Berlin 2013 : Raoul Peck, Haïti et l’assistance humanitaire

Posté par vincy, le 7 février 2013

Documentaire présenté dans le cadre de la sélection Berlinale Speciale, Assistance mortelle est un choc. On savait les ravages qu'avait causé le tremblement de terre il y a trois ans sur ce pays, l'un des plus pauvres du monde. Mais Raoul Peck, haïtien de 60 ans , directeur de la prestigieuse Fémis, membre du jury à Berlin en 2002 puis à Cannes l'an dernier , ancien Ministre de la culture de son pays, a réussit à filmer l'envers du décor : la reconstruction du pays, "la bulle financière" des "institutions humanitaires" (églises, ONG, agences de coopération...") et les dommages structurels qu'elles causent sur le pays.

L'assistance humanitaire réagit en fonction d'un système très codé, qui révulsera les donateurs de tous les pays. Non pas que l'argent n'est pas employé, mais il est gâché, dispersé, et souvent peu utile. Le portrait de ces généreuses personnes qui ont foi dans leur mission est ébranlé par le cirque politique qui palabre mais ne résout rien. Le cumulard Clinton, les stars comme Sean Penn et Angelina Jolie servent à attirer l'attention d'occidentaux égocentriques. Mais sur place, c'est une autre affaire. Haïti n'est pas plus peuplé que Paris, ce n'est qu'une grosse métropole pauvre du tiers-monde. Les puissances occidentales, les organismes bilatéraux et multilatéraux, les ONG font comme si le gouvernement n'existait pas, comme s'ils n'écoutaient pas les réels besoins à pourvoir, pensant qu'une maison préfabriquée sans cuisine ni toilettes vaut mieux qu'une tente.

Un documentaire choc mais un film presque doux

Raoul Peck n'est jamais agressif, violent, ni même joueur. Il donne la parole aux puissants et aux miséreux, aux bienfaiteurs et aux citoyens engagés, parfois révoltés. Il teinte même son discours de belles phrases, littéraires, bien écrites, même quand il s'agit d'ironiser sur un ancien dictateur, accueillit comme une star people malgré son passé de tortures et d'exactions en tous genres. Il filme les faits, et leur donne parfois une dimension cinématographique.

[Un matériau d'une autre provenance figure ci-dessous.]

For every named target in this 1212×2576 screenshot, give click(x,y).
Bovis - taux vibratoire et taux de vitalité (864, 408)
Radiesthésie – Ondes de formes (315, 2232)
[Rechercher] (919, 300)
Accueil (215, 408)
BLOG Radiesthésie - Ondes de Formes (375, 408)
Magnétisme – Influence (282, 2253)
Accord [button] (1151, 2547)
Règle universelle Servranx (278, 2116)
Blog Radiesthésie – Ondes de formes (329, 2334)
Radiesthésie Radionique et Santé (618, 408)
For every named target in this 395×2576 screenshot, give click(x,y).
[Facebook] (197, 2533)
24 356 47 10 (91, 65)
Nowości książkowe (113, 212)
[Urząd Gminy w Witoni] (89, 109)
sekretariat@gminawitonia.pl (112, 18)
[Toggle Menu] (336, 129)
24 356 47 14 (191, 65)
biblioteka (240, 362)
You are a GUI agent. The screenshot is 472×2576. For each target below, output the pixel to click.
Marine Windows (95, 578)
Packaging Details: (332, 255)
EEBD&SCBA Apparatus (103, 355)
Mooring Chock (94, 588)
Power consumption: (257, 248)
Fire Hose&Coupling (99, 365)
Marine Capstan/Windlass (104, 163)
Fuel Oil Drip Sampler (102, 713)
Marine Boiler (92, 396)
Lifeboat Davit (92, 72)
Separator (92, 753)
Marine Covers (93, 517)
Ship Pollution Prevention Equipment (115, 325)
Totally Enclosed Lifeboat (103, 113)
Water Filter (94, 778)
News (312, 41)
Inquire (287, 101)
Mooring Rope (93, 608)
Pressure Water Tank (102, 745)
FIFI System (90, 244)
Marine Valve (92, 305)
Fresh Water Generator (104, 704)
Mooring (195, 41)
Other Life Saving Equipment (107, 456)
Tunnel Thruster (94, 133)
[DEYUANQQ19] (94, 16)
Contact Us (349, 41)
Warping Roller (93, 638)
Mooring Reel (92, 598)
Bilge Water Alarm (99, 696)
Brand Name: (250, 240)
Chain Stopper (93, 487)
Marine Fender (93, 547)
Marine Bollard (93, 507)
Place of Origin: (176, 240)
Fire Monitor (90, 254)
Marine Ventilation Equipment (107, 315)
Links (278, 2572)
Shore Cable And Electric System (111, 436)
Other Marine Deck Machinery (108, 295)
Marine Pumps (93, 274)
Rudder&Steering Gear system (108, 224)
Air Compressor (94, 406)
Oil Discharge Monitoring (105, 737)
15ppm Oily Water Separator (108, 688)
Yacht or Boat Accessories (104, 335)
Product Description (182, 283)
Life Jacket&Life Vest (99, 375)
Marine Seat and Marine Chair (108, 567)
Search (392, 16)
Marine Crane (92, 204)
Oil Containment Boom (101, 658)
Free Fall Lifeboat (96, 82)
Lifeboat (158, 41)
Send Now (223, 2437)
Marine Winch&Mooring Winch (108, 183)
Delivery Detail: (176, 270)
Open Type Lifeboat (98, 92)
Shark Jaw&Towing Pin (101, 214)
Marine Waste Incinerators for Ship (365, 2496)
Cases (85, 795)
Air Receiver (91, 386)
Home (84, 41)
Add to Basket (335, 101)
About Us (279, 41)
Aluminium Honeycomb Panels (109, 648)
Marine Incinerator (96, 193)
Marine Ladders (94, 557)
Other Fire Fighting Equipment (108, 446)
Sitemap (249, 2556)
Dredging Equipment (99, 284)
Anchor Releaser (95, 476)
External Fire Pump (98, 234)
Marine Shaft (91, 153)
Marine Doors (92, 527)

Les choses pourraient en être autrement. Mais les donateurs auraient sans doute trop à perdre : Haïti souffre d'avoir une image de pays corrompu, ingouvernable... Peck, heureusement, ne fait pas que pointer la caméra sur les absurdités d'un tel système ; il ne fait pas qu'écouter les doléances d'haïtiens qui ne demandent qu'à réorganiser tout ce bordel pour leur bien commun ; il montre  aussi à quel point cette île est belle, et ses habitants dévoués, parfois festifs, abattus mais pas anéantis.